Mary Celestia: The Story of a Shipwrecked Fragrance

Mary Celestia: The Story of a Shipwrecked Fragrance
The Bermuda Perfumery shop in Bermuda. (Image courtesy of The Bermuda Perfumery)
10/5/2014
Updated:
10/5/2014

The year is 1864. A small bottle of precious perfume from London’s perfume house Piesse & Lubin on Bond Street, is carefully sealed with wax, ready to be shipped on the Mary Celestia. But fate has other plans, unknown as yet to the last person to have touched the bottle.

Contrary to expectation, the person who would inhale the first whiffs of the ill-fated fragrance would not be the wealthy American who eagerly awaited its arrival, but the fine noses of Isabelle Ramsay-Brackstone, at the helm of The Bermuda Perfumery, and renowned drom fragrances perfumer, Jean-Claude Delville.

How it got there is a fascinating story whose mere fragments tell us that the Mary Celestia was a Civil War blockade runner that had sunk off the south coast of Bermuda on the way to the American South in 1864. It was laden with precious goods that were prohibited during the Civil War, but could be afforded by wealthy Americans.

In February 2011, a strong winter storm removed a previously undisturbed layer of sediment from deep within the bow section of the wreck. Through a routine survey, local divers discovered in it several bottles and artifacts among which was a cologne bottle marked “Florida Water NY.” The perfume bottle was embossed with the lettering “Piesse & Lubin London.”

Who Was Septimus Piesse?

Subsequent research revealed that G.W. Septimus Piesse was a chemist, perfumer, and a prolific writer who wrote, among other scientific books, “The Art of Perfumery,” the first modern book about perfumery, in 1857.

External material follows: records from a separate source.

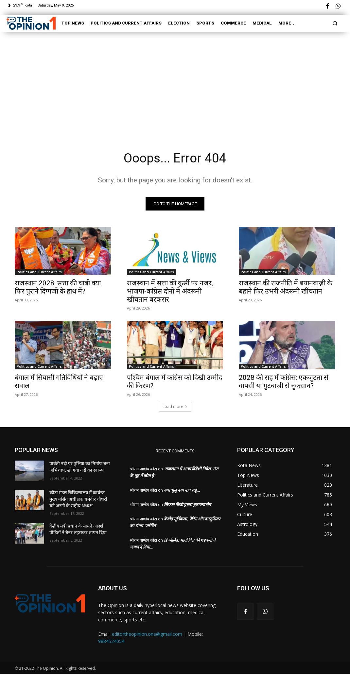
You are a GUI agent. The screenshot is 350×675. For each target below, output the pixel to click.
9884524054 (111, 642)
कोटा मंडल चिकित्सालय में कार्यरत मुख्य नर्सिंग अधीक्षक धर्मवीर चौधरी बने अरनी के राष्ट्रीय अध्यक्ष (78, 500)
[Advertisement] (175, 82)
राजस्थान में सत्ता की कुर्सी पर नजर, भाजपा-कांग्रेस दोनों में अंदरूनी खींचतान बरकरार (170, 292)
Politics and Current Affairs (39, 272)
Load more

“He’s actually the one who came up with the metaphor of describing a perfume as having a top, middle, and base note,” said Ramsay-Brackstone about Piesse. “He understood that by blending things together you can give impressions. Perfumery back then was in London, not in Paris.”

With special permission from the government of Bermuda, Ramsay-Brackstone personally carried the bottles to the laboratories of drom fragrances in New Jersey where they were opened and analyzed.

According to Delville, “Opening the bottles was like going back 150 years into life. I was shocked at how fresh and floral it was and the amount of citrus in it.”

High Tech Meets Old Perfume

Drom used a gas chromatograph to chemically analyze the 150-year-old liquids and determine their precise composition. Delville said the perfume primarily smelled of citrus with some more intense woody and oriental notes. There were also hints of floral and “animalic” materials such as musk.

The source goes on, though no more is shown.